Typically, Redfin Pickerels are elusive. To catch the smaller redfins, anglers may use dragging dip nets through heavy cover. A single drag using a long-handled dip net works well during summer. Anglers are discouraged from simply using a fishing rod when catching Redfin Pickerels. Instead, using a small live fish as bait with a bobber or float can be used. Anglers can fish the Redfin Pickerels in waters as shallow as two feet or even several inches! A size 8 barbless hook may be utilized.
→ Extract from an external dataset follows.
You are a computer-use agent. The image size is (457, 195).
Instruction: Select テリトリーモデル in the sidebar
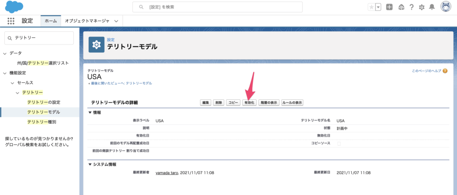(x=43, y=112)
Anglers may also opt to use minnow traps; this method takes time to perfect but it is highly effective. To do this, the trap must be placed in narrow stream passageways where any small fishes like the Redfin Pickerel would necessarily pass through.


Habitat and Distribution

Redfin Pickerels thrive in shallow (only as deep as 6-7 feet), clear freshwater streams, lakes, and swamps near the Atlantic slope. They are abundant in Massachusetts to Okeechobee Lake in Florida and St. Lawrence River in Canada, and the Pascagoula River in Mississippi. Redfin Pickerels are also aplenty in New Hampshire to Florida, as well as Connecticut. They also swim in all major drainages except in Housatonic, Thames, and other western watersheds. They like the clear freshwater areas with lots of vegetation or dense decaying organic matter; they hide in these places when waiting for prey.

They typically spawn from late February to early May. They migrate from the rivers and lakes and to small streams during the spawning season where the temperature ranges from 39 °F to 65 °F.